Steve M (HT DeLong):
...right-wing arrogance [led] Michelle Malkin, back in 2012, to say with a sneer, "Romney types, of course, are the ones who sign the front of the paycheck, and the Obama types are the one who have spent their entire lives signing the back of them": the right simply believes that it's disgraceful to be an ordinary worker in the job market, subject to its ups and downs. If you're not a capitalist, you're scum.
Vitus: Once, on a lark, V. went to a Ponzi-scheme prezzo at a hotel near SFO, put on by a person named Glen W. Turner from (of course) somewhere in the south. There were easily 1000 people there. The product being sold was the purest form of Ponzi - you were supposed to buy a franchise in a thing called "Dare To Be Great". You would become "Great" by selling franchises of "Dare To Be Great". We could only take about 20 min. of this stuff ourself, but clearly a lot of people there were desperate to believe in something which might give them a way out of their Mitty-esq lives.
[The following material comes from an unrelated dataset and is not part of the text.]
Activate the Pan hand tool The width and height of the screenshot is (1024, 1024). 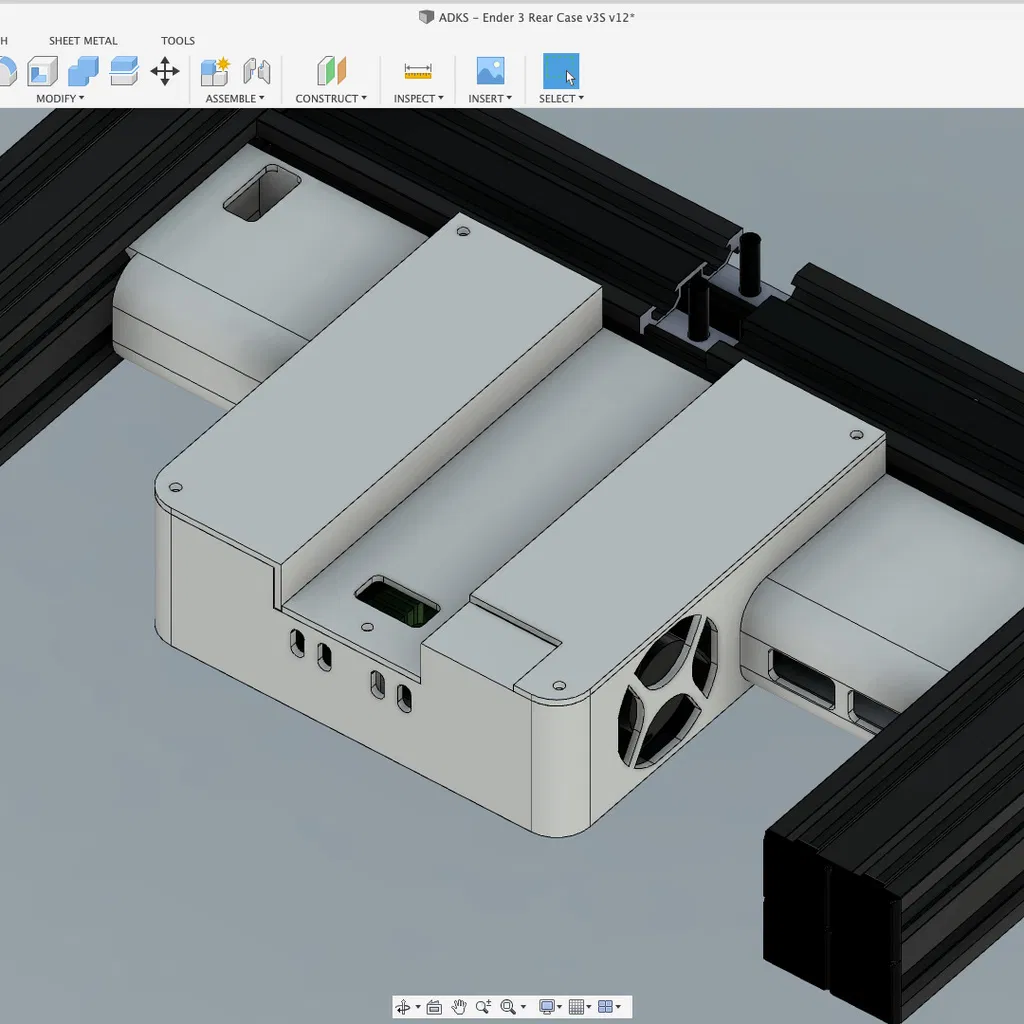(x=459, y=1007)

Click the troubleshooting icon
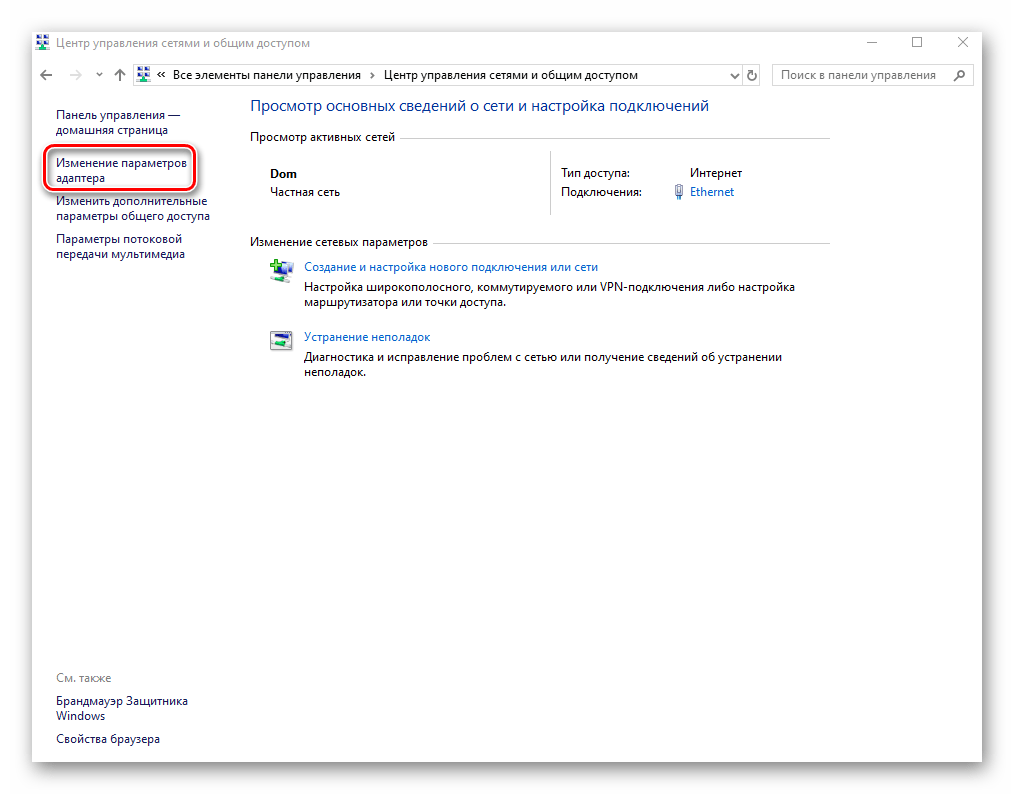(x=279, y=340)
This, it occurs to us, is a biggish part of the appeal of Tea-partydom. I'm signing the backs of paychecks for now but...
It's of course all make-believe to think that "free" markets are self-regulating; that "I" am above needing help from the government; and that, as Romney said, we should (and could!) all borrow money from our parents and start businesses. The right-wing "arrogance", above, is in fact religiostic phantasy. All CEO's; no workers. Sounds like a plan.